Breaking barriers: Enhancing hospital support for sickle cell disease management.

Abstract

Background: Sickle cell disease (SCD) management requires comprehensive care coordination and specialised resources, particularly in endemic regions. We describe the implementation and outcomes of a unique model, the Integrated Centre for Sickle Cell Disease (CID), in French Guiana, a region with high SCD prevalence.

Design and methods: We established a comprehensive SCD care centre incorporating dedicated clinical space, specialised staff, and integrated emergency services. The model included 24/7 specialist availability, priority admission protocols, and a day hospital facility for managing acute complications.

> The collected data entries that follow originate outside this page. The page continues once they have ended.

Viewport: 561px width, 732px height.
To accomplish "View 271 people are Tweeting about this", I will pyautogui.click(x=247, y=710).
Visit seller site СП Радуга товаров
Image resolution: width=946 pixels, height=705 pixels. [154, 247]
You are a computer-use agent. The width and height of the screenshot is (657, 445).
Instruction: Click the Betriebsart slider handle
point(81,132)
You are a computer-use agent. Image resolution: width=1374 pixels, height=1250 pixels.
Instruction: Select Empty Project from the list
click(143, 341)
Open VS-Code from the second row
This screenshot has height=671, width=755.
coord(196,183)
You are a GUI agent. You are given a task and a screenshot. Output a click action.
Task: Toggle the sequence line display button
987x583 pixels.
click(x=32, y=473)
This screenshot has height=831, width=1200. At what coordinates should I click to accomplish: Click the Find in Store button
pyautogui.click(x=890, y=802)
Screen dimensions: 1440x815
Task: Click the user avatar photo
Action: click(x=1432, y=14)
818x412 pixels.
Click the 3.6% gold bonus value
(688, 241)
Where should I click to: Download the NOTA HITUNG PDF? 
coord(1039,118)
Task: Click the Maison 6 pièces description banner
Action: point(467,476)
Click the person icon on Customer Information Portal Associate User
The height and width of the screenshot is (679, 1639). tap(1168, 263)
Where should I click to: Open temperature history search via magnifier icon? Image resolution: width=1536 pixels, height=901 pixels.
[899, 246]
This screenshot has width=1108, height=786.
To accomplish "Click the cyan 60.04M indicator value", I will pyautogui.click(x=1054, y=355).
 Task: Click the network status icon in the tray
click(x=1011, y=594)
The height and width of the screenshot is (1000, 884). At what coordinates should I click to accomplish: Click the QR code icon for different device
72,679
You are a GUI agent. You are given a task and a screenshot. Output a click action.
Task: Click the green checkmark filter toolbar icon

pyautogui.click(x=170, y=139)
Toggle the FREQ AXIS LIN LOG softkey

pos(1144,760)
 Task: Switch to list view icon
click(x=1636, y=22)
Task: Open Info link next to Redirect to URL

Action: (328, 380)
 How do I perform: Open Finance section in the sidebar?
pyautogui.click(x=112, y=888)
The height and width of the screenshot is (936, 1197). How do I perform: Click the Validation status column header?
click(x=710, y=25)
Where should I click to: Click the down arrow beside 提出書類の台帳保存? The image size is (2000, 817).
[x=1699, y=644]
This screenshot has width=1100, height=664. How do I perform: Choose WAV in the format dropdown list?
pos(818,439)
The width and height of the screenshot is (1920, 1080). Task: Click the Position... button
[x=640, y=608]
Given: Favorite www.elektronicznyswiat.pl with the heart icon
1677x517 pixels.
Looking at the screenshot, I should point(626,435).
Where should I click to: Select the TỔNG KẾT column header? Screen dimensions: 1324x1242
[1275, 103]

Results: The CID currently serves 740 patients (280 children, 406 adults, including 23 elderly patients aged 60-72 years). In 2022, the centre documented 4673 patient visits, comprising 2209 consultations and 417-day hospitalisations. Of these day hospitalisations, 229 were for vaso-occlusive crises, 147 for erythropheresis, 13 for therapeutic bleeding, and 28 for plasmaphaeresis. Most notably, following CID's establishment, emergency room deaths were eliminated, compared to 2-3 annual deaths previously reported due to acute splenic sequestration. The centre maintained this achievement over eight consecutive years.

Conclusions: The CID model demonstrates successful implementation of comprehensive SCD care in a resource-limited setting. The complete elimination of emergency room deaths over 8 years, along with improved patient retention and follow-up, suggests that this model could serve as a template for other regions with high SCD prevalence. The success of this approach highlights the importance of integrated, specialised care in managing SCD effectively.